Sigmoid / Logistic activation function: The sigmoid function \( \sigma (x)=\frac{1}{1+{e}^{-x}} \) is a curve shaped like an S [34].
-
2.
The activation function f(x) = max (0, x) is called Rectified Linear Unit – ReLU [34] and generates a non-linear activation map.
The WCNN detailed architecture is depicted in Table 6. Furthermore, a rectified linear unit (ReLU) activation function is used after each convolution layer (1st, 3rd, 5th, and 7th) and dense layers (9th, 10th, 11th, and 12th). To reduce the possibility of overfitting, a dropout rate of 20% was implemented to the first four fully connected layers (9th, 10th, 11th, and 12th).

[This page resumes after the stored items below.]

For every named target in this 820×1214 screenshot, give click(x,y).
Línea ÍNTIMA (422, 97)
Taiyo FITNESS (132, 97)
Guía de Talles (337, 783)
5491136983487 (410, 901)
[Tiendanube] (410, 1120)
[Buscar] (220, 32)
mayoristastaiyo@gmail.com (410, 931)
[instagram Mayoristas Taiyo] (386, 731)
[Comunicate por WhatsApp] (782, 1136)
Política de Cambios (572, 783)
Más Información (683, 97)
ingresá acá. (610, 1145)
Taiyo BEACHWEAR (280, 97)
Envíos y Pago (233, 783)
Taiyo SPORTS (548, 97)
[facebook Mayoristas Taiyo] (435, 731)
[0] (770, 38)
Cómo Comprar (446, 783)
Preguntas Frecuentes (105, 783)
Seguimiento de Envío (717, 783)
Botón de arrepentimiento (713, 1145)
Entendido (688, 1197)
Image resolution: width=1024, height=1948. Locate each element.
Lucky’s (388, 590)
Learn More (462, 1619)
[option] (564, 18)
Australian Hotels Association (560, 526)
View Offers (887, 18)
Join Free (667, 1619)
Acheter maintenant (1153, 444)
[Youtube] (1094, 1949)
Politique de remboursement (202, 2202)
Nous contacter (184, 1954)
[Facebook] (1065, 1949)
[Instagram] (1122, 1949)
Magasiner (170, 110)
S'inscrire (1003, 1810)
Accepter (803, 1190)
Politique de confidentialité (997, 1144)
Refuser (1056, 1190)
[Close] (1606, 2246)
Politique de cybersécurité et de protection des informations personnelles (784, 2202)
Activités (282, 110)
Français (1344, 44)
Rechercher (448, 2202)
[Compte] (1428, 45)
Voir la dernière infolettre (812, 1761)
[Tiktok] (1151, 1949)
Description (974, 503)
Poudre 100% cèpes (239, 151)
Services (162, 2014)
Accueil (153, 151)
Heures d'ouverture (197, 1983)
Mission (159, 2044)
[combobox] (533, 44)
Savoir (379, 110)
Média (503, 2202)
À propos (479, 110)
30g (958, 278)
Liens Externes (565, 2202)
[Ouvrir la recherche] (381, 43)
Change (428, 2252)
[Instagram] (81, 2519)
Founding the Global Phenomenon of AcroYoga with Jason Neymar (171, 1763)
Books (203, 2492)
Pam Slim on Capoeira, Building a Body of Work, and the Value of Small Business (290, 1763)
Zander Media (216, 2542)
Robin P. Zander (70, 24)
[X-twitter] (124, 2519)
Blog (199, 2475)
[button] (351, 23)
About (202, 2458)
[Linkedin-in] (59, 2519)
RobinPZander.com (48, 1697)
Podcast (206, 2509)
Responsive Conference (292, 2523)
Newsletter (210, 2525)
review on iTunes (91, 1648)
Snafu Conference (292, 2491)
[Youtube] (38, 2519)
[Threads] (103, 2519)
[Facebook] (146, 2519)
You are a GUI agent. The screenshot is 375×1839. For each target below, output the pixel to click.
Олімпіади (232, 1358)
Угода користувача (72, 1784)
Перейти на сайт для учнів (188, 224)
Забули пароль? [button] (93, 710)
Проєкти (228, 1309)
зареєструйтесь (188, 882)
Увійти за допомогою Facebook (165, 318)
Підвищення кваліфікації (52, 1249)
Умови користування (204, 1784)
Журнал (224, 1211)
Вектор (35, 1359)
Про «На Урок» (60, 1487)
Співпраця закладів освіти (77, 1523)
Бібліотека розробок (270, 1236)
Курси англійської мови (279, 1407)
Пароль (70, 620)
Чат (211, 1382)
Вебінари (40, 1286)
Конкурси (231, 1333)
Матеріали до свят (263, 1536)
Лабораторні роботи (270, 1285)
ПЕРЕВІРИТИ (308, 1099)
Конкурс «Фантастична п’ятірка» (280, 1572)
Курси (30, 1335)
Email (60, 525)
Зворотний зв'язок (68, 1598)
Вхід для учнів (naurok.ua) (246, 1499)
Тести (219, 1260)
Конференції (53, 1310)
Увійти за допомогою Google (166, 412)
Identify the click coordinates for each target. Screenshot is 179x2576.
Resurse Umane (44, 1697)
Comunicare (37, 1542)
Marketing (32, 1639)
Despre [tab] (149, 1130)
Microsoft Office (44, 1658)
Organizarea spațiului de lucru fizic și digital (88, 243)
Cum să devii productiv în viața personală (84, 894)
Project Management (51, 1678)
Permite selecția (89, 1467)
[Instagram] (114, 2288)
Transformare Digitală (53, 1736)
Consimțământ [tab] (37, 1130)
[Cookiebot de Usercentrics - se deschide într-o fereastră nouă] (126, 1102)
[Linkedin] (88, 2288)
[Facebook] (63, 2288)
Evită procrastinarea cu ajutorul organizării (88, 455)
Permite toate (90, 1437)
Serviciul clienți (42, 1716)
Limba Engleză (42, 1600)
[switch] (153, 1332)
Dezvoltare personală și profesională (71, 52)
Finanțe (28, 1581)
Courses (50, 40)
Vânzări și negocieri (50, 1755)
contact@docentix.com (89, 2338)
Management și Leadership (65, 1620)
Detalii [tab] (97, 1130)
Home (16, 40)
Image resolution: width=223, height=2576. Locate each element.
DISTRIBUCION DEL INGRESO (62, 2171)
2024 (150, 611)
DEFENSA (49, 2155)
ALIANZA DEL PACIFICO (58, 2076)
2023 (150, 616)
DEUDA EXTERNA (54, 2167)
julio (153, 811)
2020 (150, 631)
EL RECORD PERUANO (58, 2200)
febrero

Once the main components of the WCNN architecture have been already presented, the next section describes the series of tests to which the model was submitted.
7 Ablation tests
In artificial intelligence (AI), particularly machine learning, ablation is the removal of a component from an AI system. An ablation study investigates the performance of the AI system by changing or removing certain components to understand its contribution to the totality of the system [30]. The term ablation is an analogy with biology, as it consists of altering or removing components from an organism to determine how the individual behaves [30].
The ablation tests were performed on the WCNN network, which was developed in Python with TensorFlow library [49] running in machine I7-8750H Intel processor, 2.21GHz CPU, 16.0 GB RAM and a GeForce GTX 1060 graphic card with Max-Q Design.
The WCNN network was configured with the following parameters for these tests: i) weights were randomly initialized; ii) initial learning rate, α = 0.001, reduced by a factor of 10; iii) the number of epochs was 200; iv) batch size of 32 and v) applied in the dataset I-BIMCV.
7.1 Optimization techniques tests
The use of the gradient descent technique is a slow process of convergence, as it depends on parameters chosen at random. In the case of neural networks, this randomness falls on the initial choice of weights. Optimization methods can help an algorithm to converge faster. As afore mentioned, the SGD, RMSprops and ADAM techniques were tested [17, 51], the results of which are presented in Table 7.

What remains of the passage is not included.